Extending that logic further, we shouldn’t worry about greenhouse gases at all, since carbon dioxide makes up less than 0.04 percent of the atmosphere — a meaningless way to look at this statistic.

More meaningful statistics for Maine are the U.S. Geological Survey report, which says that, compared to 150 years ago, ice-out across southern and northern Maine is happening 16 and nine days earlier, respectively.

The pace of change is accelerating. Decades of USGS stream-gauge data for northern New England show flows from snowmelt increasing 76 percent to 185 percent in March and decreasing in May.

These changes have enormous implications for winter recreational and tourist activities, water management for hydropower and irrigation, forest speciation and the incidence of pests.

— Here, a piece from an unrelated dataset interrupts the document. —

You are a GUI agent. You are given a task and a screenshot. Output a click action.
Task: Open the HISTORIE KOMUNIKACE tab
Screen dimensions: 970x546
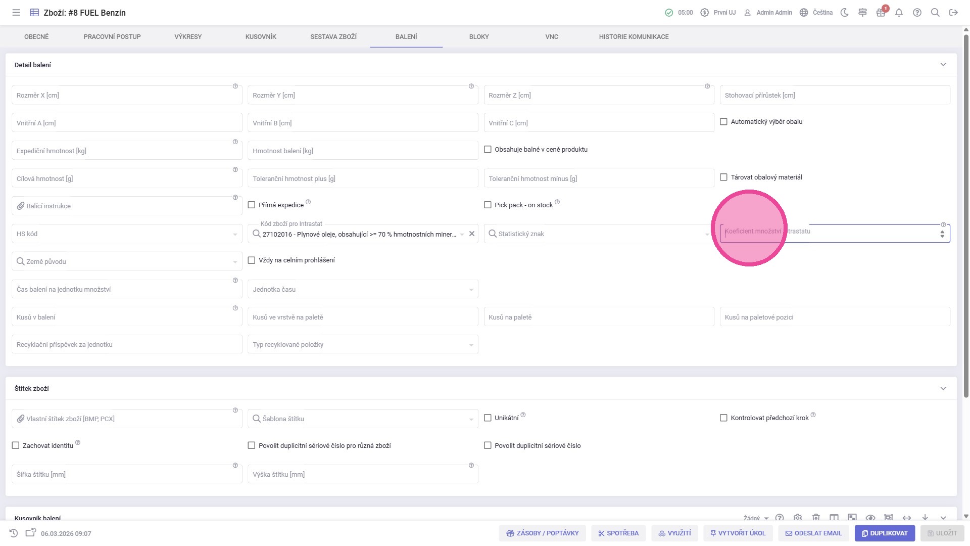click(x=634, y=37)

The Portland tide gauge shows 7 inches of sea-level rise in the last century. That sounds insignificant, given the vastness of the ocean. But with the gentle slope of many coastal beaches, that 7-inch rise means that high tides can reach 50 feet farther inland. This has broad implications for coastal development, public infrastructure and the tourist economy.

We probably will never agree on the degree to which human activities have contributed to climate change, let alone take meaningful action to do anything about it. But we should all agree to work together to adapt to these changes, lest we suffer severe economic and social consequences.